Pour beaucoup c’est anodin. Certains ont même interprété ce geste comme un geste de miséricorde : la posca, ce vinaigre coupé d’eau, était en effet la boisson désaltérante des légionnaires. Mais, l’éponge aussi était celle des légionnaires : elle faisait partie de leur équipement. Placée sur bâton, elle devient un tersorium romain, un ustensile utilisé pour s’essuyer les fesses, après défécation – éponge qu’on nettoyait ensuite, précisément avec du vinaigre. C’est avec une éponge à excréments que ses bourreaux prétendent désaltérer le Christ. Derrière ce détail de l’éponge vinaigrée, la symbolique est forte qui ramène au dégoût, derrière lequel nous pouvons placer toutes nos haines subies, nos violences endurées, nos humiliations injustes, tous le mépris qu’il nous a fallu affronter.

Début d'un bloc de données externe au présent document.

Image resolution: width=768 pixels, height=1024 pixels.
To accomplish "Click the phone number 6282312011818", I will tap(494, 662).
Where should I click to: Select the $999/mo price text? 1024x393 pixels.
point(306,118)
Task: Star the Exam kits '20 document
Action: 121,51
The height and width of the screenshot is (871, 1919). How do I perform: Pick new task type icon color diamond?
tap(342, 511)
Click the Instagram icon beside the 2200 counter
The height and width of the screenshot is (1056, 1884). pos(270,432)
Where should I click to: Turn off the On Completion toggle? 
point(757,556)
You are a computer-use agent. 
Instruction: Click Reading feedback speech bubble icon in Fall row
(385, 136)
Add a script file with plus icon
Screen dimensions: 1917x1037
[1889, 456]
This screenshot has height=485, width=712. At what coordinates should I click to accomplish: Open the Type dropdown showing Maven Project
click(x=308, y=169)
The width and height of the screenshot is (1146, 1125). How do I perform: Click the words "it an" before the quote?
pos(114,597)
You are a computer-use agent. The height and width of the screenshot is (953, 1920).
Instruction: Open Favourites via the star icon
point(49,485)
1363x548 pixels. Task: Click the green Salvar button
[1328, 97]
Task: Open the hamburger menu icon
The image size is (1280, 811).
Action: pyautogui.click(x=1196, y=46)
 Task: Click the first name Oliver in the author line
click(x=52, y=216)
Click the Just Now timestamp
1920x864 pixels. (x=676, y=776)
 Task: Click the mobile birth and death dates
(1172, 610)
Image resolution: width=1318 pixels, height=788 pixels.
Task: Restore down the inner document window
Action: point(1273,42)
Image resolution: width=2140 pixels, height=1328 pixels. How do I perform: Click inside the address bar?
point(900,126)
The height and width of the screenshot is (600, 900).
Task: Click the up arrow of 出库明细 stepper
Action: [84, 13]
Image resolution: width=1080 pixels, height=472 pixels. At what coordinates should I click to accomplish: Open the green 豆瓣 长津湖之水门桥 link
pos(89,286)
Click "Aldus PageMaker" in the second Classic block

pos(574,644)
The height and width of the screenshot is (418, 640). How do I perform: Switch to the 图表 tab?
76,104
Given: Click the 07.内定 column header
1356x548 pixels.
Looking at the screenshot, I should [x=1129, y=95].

C’est d’ailleurs au moment où, au lieu d’étancher sa soif, l’on porte à sa bouche les excréments du monde que le Christ expire en disant « Tout est accompli ». Était-il possible en effet d’aller plus bas dans l’humanité ?

Il était venu parmi les hommes avec, au cœur, le seul désir d’aimer. Ils l’ont humilié de la pire des façons et crucifié. Cependant Dieu l’a ressuscité. Pour toutes les victimes de la méchanceté humaine c’est un prodigieux espoir : quelle que soit la violence du mépris que l’on endure, le Christ est passé par là. Et Dieu lui a rendu vie.

Ainsi, au plus bas de l’humanité, il est possible de trouver Dieu qui vient nous sauver.